The Washington County Board kept a lid on taxation for another year, but storm clouds loom on the fiscal horizon.
Commissioners at their Tuesday meeting approved a no-increase property tax levy for 2013, but they also adopted a slightly more costly $158.6 million operating expense budget.
Next year's property tax levy of $86.1 million continues a trend that began in 2011, when commissioners decided they wouldn't raise taxes during a recession.
"In this economic situation, I think it's important to be as conservative as possible," said Commissioner Dennis Hegberg after the board voted 5-0 last week to approve the levy. But commissioners also are fighting to maintain "core services" while state revenue promised to counties has shriveled in recent years.

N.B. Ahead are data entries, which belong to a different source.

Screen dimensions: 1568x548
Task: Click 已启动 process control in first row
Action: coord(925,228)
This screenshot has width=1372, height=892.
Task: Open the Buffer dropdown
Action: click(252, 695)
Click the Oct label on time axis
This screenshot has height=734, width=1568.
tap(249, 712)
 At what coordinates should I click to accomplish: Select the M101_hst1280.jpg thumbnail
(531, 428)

For Washington County to keep its tax levy flat, it has had to find more savings in its expense budget and rely more on other non-levy sources of revenue, such as fees paid at county offices. The decrease in state funding also means that the county's share of the tax burden continues to grow even while costs associated with state-mandated programs stay about the same.
"As you can see, the property tax now funds half of all county revenues," Budget Director Kevin Corbid told commissioners at a recent public hearing.
State money paid to Washington County fell far below projections in 2010 and 2011. Corbid said of 2013, when the county expects $6.8 million: "We believe there's a strong likelihood the county won't receive this state aid amount."
On top of that challenging scenario, sharp increases in county population mean more residents now use services such as roads, welfare and Sheriff's Office policing. In the county's Community Services department, which administers welfare programs, numbers of health care and food support cases shot up because of economic struggles.